The clever bit is learning to harness that power.

The strategy

I call this strategy ‘Zen’ because it’s so pared down. It’s nothing more than a moving average crossover.

Sure, there are bigger, faster and more complex technical signals out there. But some of the most powerful tools are the most basic.

A moving average is a smoothed out ‘average’ of the price’s movements. So, if you plot a 10-period moving average, it’ll be the average closing price over the last 10 periods.

The fewer the number of periods you’re averaging over, the more wobbly your line will be. But if you’re averaging over a larger number, like 200 periods, then your line will be very smoothed out.

Here’s a 4-hour FTSE chart showing a 10-period (in red) and a 30-period (in blue) moving average…

I’ve chosen a 4-hour chart as it’s short enough to give us some action, but long enough to give some substantial moves, without panic-stricken rushed entries.

When the faster moving average (the red one) crosses below the slower one, we have a signal to sell. When the faster one crosses above the slower one, we have signal to buy.

Looking at this chart for last month, we can see what looks like three easy winners, followed by two losing trades, and a sixth trade, which could have gone either way, depending on trade criteria.

So, already we’re looking at a 50% success rate at least with our trade signal.

It’s not a bad start, considering we’ve just plonked a couple of lines onto our charts.

What we can see from the chart about is that success is all about how to time your entry after receiving the signal.

Do we wait for the next candlestick in the right direction?

Do we wait for a three-point move beyond our signal candlestick?

Do we wait for the price to breach the fast moving average?

And where do we put our stops and targets?

Can we use our 30-period moving average to gauge a stop level?

Can a trailing stop allow us to take advantage of some of the bigger moves?

Moving average crossovers work brilliantly in trends, but really struggle when markets get stuck sideways (as they do towards the end of the month).

Is there a filter we can add to exclude these weak trades from our strategy?

I’d love to hear some ideas from Maven readers about how they’d build this into a meaningful trading strategy.

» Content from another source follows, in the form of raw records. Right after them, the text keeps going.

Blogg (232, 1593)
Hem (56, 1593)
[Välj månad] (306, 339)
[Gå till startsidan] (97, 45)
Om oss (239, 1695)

I’ll share the best of them here.

I look forward to hearing your thoughts.

In the next seven days…

Assuming that there’s no escalation in Syria – and that Voyager 1 doesn’t meet any little green men during its first week out of the solar system – we can be pretty confident that next week’s big news will come on Wednesday evening, with the Fed statement and press conference.

When QE was introduced back in 2009, most people had never even heard of quantitative easing. Now it’s become part of our vocabulary.

And next week, the expectation is that the Fed will signal the beginning of the end for QE. The popular anticipation is for a cut of $75–85billion each month.

How can we expect the markets to react?

Well, the markets have been factoring this in for some time, and while we can expect some immediate turbulence, my guess is that the certainty of the news will have a calming effect after the months of speculation we’ve been through.

Of course, the reason QE is being tapered is because the global economy is strengthening. And there should be more signs of this next week.

In the US, figures on Monday are likely to show that industrial production rose last month. Surveys from the New York (Monday) and Philadelphia (Thursday) Reserves should again show slow growth. And housing data on Wednesday and Thursday are also expected to be positive.

For the UK, news to watch for is the inflation numbers on Tuesday, retail sales on Thursday, and minutes from the last MPC meeting on Wednesday, which will show how members are reacting to Mark Carney’s new forward-guidance policy.